The following Jewish folktale can be found in “The Children’s Book of Virtues,” which we used to read from to our kids. It was edited by William J. Bennett, the former Secretary of Education under President Ronald Reagan.

“Once a rabbi decided to test the honesty of his disciples, so he called them together and posed a question.
‘What would you do if you were walking along and found a purse full of money lying in the road?’ he asked.
‘I’d return it to its owner,’ said one disciple.
‘His answer comes to quickly, I must wonder if he really means it,’ the rabbi thought.
‘I’d keep the money if nobody saw me find it,’ said another.
‘He has a frank tongue, but a wicked heart,’ the rabbi told himself.
‘Well Rabbi,’ said a third disciple, ‘to be honest, I believe I’d be tempted to keep it. So I would pray to God that He give me the strength to resist such a temptation and do the right thing.’
‘Aha!’ thought the rabbi. ‘Here is a man I would trust.'”

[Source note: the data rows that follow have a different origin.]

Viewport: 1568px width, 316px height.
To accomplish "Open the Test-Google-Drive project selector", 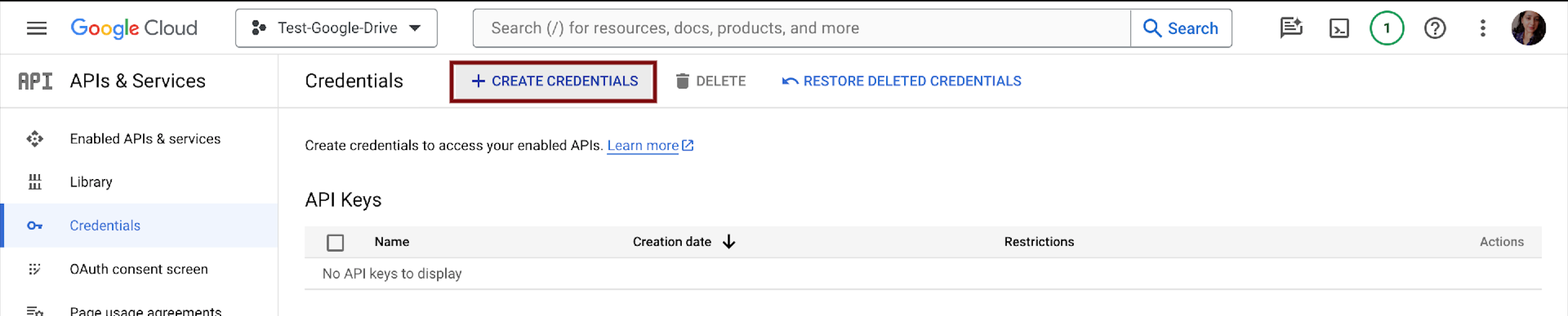I will coord(336,27).
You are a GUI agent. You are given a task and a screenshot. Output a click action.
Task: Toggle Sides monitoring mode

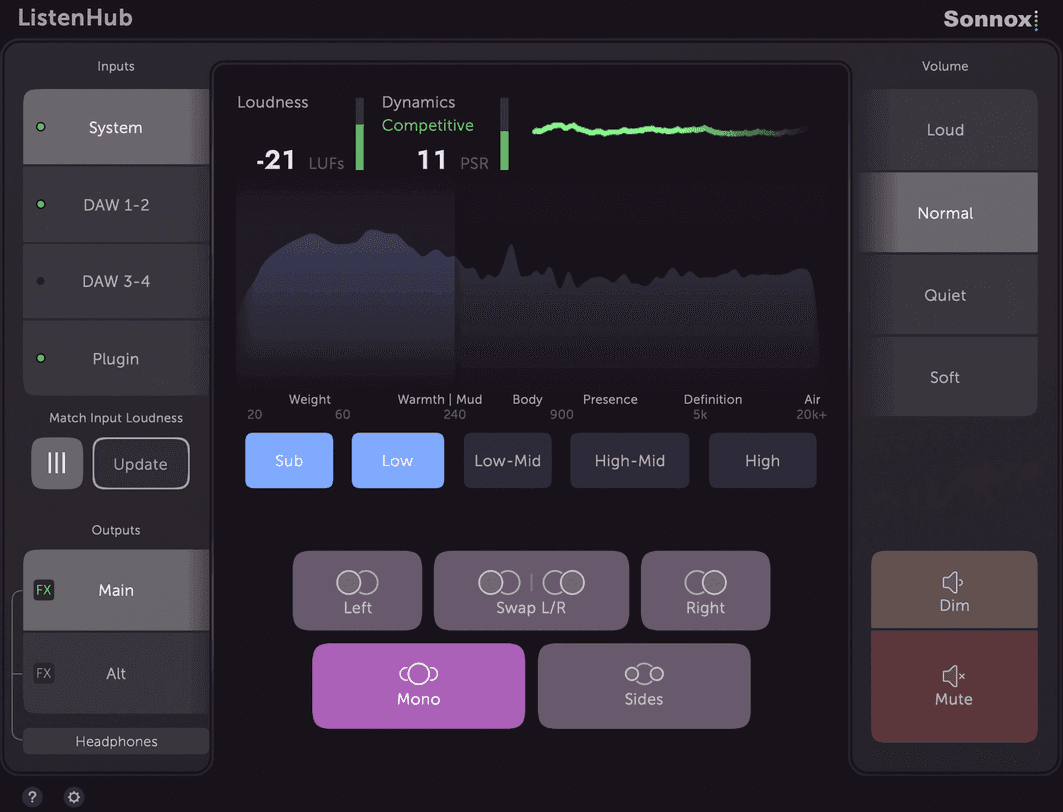click(x=643, y=685)
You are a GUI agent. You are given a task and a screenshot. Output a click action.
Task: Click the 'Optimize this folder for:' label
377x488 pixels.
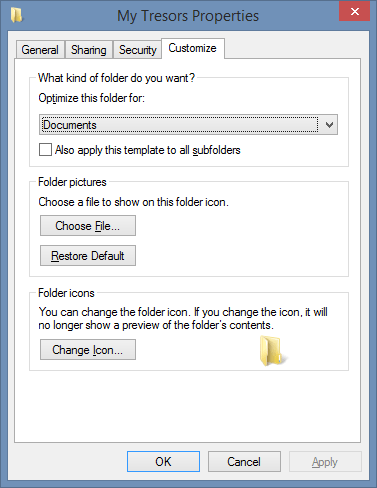92,98
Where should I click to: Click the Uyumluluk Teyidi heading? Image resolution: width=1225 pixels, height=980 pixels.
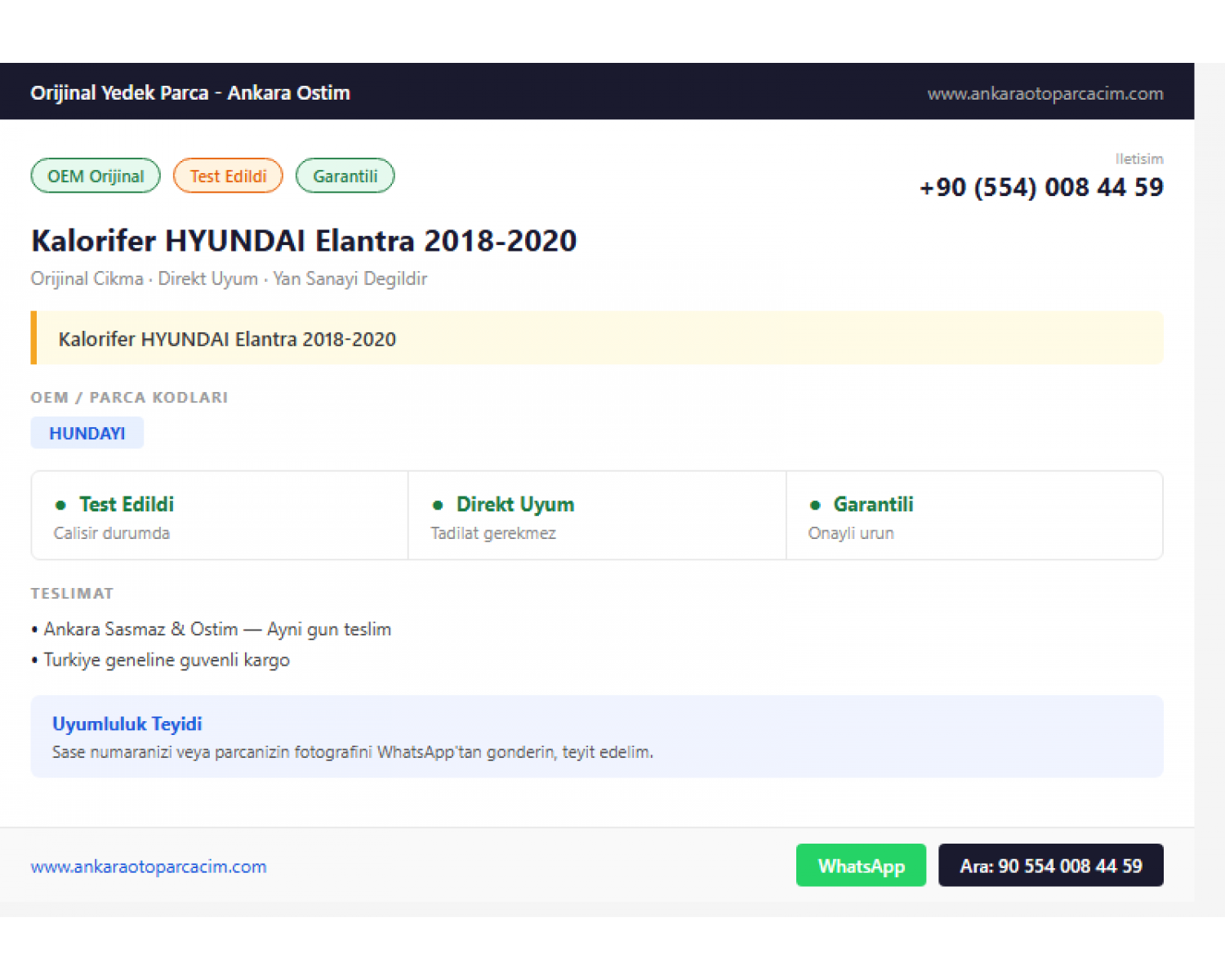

I came across the book in our attic and remembered reading it to our three children. There is a companion book called “The Children’s Book of Heroes,” which is somewhere in the attic, unless we gave it to a niece with children.

The stories range from brief vignettes to four to five page stories. I have always liked the honesty of this piece. It seems to resonate more today, when people in leadership positions forget the need to be honest with us.

8 thoughts on “The honest disciple

  1. Note to Readers: I will add one of the stories from time to time, likely editing some of the longer ones. This lesson shows we are human, but want to do the right thing. The rabbi has a good sense of our imperfections as he thinks of the three responses.

    There is another one which must be in the other book I cannot find, with a similar construct. It involves helping people when we have the time to help, but walking past them when we don’t. It involves a religious leader as well posing similar questions. Again, it makes one think about “what would you do?”

  2. That’s a very good and teaching story. We all have those first thoughts which may not be reflexively full of virtue. But that is not a bad thing it is to recognize them and shift them towards an action of virtue.

  3. It feels very much these days that honesty in our government has flown the coop, perhaps forever. And, without honest people leading, doesn’t it follow that the citizens, too, will decide to throw honesty aside and go for self interest instead? Many, I think, already have.